The qualities that John Matthew, Principal of Parkwood School International, looks for in his teachers are an open mind, an immense amount of commitment, patience and the willingness to make adjustments. Apart from these, he believes that the core values of the teacher must coincide with the practices of the school in order for the teacher to fit into the system. Painting a real picture, Asha also warns of the hardships that come with the job of taking care of others’ children. Dealing with the requirement of an elite school or with the budget constraints that come with working in a government school, are some of the other issues that prospective residential school teachers need to consider.
Other requirements expected of residential school teachers are listed in the box.
For those who love teaching and do not want to compartmentalize their lives, teaching at a residential school seems the likely choice. And a major plus – no commuting, no traffic, and thus no time wasted. The flipside to working in one is that your life ceases to be yours alone. Most residential schools have time-honoured traditions and teachers may face adjustment issues on shifting to a non-residential setup.
So like the qualities Minerva McGonagall, from Hogwarts displays, or for that matter, Miss Potts from Enid Blyton’s famous Malory towers, living in a residential school requires a strong sense of dedication, a real passion for teaching, and a need to nurture the students that come into your life. To be a teacher ‘in residence’ you really have to love what you do.
What’s expected of me? A residential school teacher answers
Asha Chandran Perinchery
- In this day and age, I would need to keep abreast of all the new technologies, software and gadgets that students are handling. It can be a challenge.
- The students look up to me. And as a role model, I have to do what I preach.
- I need to be gentle, non-judgmental and yet, be firm. It is definitely easier said than done.
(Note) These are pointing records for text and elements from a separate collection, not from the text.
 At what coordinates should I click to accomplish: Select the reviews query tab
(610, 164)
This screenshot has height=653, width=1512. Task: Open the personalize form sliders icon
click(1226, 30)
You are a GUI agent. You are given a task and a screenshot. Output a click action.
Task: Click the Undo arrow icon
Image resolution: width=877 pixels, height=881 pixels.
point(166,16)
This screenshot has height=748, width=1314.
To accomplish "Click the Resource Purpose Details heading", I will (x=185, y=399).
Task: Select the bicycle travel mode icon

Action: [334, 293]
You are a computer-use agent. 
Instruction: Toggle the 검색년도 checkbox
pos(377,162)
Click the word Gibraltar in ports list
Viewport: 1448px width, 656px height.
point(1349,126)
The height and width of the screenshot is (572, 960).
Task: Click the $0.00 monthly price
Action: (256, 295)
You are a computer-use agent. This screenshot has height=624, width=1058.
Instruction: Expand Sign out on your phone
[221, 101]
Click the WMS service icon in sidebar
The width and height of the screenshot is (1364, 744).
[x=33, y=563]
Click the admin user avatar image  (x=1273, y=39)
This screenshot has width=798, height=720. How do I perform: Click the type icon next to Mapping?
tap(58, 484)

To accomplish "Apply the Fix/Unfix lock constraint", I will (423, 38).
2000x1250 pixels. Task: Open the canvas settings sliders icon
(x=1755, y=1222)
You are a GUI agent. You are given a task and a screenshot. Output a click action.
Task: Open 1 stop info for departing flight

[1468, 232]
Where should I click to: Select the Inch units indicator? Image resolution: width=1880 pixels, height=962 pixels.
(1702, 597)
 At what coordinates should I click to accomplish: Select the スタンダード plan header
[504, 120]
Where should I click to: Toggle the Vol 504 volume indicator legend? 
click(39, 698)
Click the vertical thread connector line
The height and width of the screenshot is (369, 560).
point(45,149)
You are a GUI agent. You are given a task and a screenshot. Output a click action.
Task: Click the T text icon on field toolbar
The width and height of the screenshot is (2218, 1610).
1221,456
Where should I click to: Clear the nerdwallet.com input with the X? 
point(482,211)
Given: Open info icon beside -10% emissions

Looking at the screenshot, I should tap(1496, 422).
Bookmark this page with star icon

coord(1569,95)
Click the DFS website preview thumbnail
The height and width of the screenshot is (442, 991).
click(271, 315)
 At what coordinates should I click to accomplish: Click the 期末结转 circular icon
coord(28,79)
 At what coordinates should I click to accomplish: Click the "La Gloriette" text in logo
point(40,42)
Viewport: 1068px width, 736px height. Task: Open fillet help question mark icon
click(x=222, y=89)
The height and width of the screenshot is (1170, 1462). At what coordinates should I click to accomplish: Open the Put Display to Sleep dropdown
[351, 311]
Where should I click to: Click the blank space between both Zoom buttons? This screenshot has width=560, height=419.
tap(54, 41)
- If I want students to come to me for guidance and counselling I have to be capable of giving them fair advice. I would also have to draw the line to keep the interactions comfortable yet professional.
- I need to find the balance between time for the students and time for myself.
- As a residential school teacher, I might have to supervise the activities of students even after school hours.
- As a teacher, I would have to put the interests of the child first, even if it would mean fore-going personal matters.